** Opening Input block **

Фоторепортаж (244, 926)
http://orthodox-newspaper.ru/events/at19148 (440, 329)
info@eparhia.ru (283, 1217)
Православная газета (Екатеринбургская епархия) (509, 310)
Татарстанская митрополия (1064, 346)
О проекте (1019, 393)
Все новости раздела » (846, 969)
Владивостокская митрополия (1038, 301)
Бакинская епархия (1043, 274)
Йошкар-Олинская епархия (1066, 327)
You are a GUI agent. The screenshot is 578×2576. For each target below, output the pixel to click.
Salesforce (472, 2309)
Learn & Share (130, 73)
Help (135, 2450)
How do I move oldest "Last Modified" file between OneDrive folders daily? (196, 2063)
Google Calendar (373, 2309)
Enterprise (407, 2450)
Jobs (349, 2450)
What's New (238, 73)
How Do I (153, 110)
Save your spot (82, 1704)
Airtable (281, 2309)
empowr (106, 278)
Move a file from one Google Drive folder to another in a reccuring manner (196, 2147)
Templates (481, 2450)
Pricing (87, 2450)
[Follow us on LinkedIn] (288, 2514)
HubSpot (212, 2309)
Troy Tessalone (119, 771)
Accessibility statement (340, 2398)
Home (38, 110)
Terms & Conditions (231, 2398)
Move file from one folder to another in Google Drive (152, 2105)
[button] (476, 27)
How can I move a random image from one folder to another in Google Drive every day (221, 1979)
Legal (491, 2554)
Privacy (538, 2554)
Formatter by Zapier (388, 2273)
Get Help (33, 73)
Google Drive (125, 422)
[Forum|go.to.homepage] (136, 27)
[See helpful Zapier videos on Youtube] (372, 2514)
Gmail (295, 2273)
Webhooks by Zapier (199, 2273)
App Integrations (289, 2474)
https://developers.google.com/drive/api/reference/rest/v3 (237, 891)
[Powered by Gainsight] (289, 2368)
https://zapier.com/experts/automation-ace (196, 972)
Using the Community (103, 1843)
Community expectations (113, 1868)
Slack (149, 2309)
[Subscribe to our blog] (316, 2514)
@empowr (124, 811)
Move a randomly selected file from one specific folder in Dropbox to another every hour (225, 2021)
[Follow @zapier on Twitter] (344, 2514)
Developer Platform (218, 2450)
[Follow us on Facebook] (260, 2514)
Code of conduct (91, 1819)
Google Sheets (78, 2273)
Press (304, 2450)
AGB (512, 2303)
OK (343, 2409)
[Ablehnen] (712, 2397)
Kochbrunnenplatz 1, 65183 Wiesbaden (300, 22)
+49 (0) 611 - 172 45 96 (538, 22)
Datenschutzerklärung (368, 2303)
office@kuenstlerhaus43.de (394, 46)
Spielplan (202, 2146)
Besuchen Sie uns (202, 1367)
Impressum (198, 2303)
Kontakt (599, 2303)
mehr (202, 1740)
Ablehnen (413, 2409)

** Closing Input block **

Prompt » Which lines above run from the one containing "http://orthodox-newspaper.ru/events/at19148 (440, 329)" down to the one containing "Бакинская епархия (1043, 274)"? Repeat exactly those, both ends included, and nothing else.

Output for this task »
http://orthodox-newspaper.ru/events/at19148 (440, 329)
info@eparhia.ru (283, 1217)
Православная газета (Екатеринбургская епархия) (509, 310)
Татарстанская митрополия (1064, 346)
О проекте (1019, 393)
Все новости раздела » (846, 969)
Владивостокская митрополия (1038, 301)
Бакинская епархия (1043, 274)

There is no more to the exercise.